Rich and Alice Rathjen wanted to be franchise owners of Monster Mini Golf so much that they packed up their belongings and relocated from New York to Pennsylvania. Their dream came true in 2009 , when they opened a putt-putt course near Pittsburgh.
The Rathjens had to negotiate a few bumps, traps, and obstacles to become franchisees, especially since they were building their business in unfamiliar territory. But they proved that it can be done successfully, as evidenced by the Readers’ Choice Award (Gold in Family Entertainment) they earned from the readers of the Trib Total Media group .
Monster Mini Golf is a ghoul-themed, glow-in-the-dark 18-hole miniature golf course, with horror-laden hazards, spooky animatronics, fog machines, and 3-D props. It has 26 locations nationwide, with more scheduled to open soon — at a start-up cost per franchise of $381,000 to $461,500.
The Intuit Small Business Blog recently asked the Rathjens why they wanted to open a Monster Mini Golf course, what challenges they faced, and what tips they’d offer to would-be franchisees.
ISBB: What made you want to become franchise owners of a glow-in-the-dark themed miniature golf?
Rich and Alice Rathjen: We were on vacation in Hawaii and went to a very tiny glow-in-the-dark miniature golf course on one of the islands. Shortly after, while on the internet looking for franchise opportunities, we saw Monster Mini Golf. And the rest is history.
What challenges did you experience and overcome in becoming franchise owners of Monster Mini Golf?
Four years ago, we purchased the franchise to open on Long Island. We signed a lease, received town approval, and were two weeks away from starting construction. We then got the news that the landlord could not complete his part of the buildout. At that time, the Monroeville, Pa., location became available, so we packed up and moved to Pennsylvania to become owners.

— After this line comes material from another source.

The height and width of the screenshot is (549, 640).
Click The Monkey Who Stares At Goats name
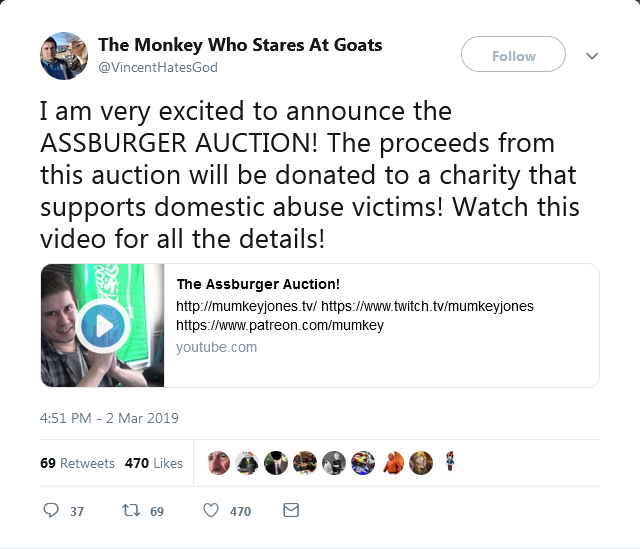(x=240, y=45)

Since we did not open a franchise in the area where we lived previously, much less in the same state, it was difficult to determine which publications and areas to target. Although we could conduct a Google search of newspapers, publications, radio stations, etc., that didn’t tell us what the local people felt about them. We also knew nothing about the nearby towns, schools, or businesses. During our first week here, we didn’t even know where to buy food, so we relied on our employees to explain to us what Giant Eagle was. To overcome these obstacles, we joined the Monroeville Area Chamber of Commerce and other networking groups, attended all of their events, and became involved in many community events.
How do you market Monster Mini Golf?
Our advertising and marketing includes coupons, both on the web and in local publications, along with the use of social media. Much of our marketing has been called “grassroots” since we work closely with the local Chambers of Commerce, schools, and nonprofits. You’ll even see us in parades!
What do you love most about your running Monster Mini Golf?
Foremost, what we love about running a Monster Mini Golf are the people that we meet when they come to our store to golf. We have many regular golfers who have become like family.
Any words of wisdom for others who may be interested in purchasing a franchise or who have just purchased a franchise?
We would certainly recommend to anyone thinking about buying a franchise to do their homework. Visit as many locations as possible, so you can speak to owners and look at their operations. There were many weekends where we drove to different states to interview the owners and see how each location varied. It is also important to make sure that the corporate office has a dedicated team to support you, even after you open your doors.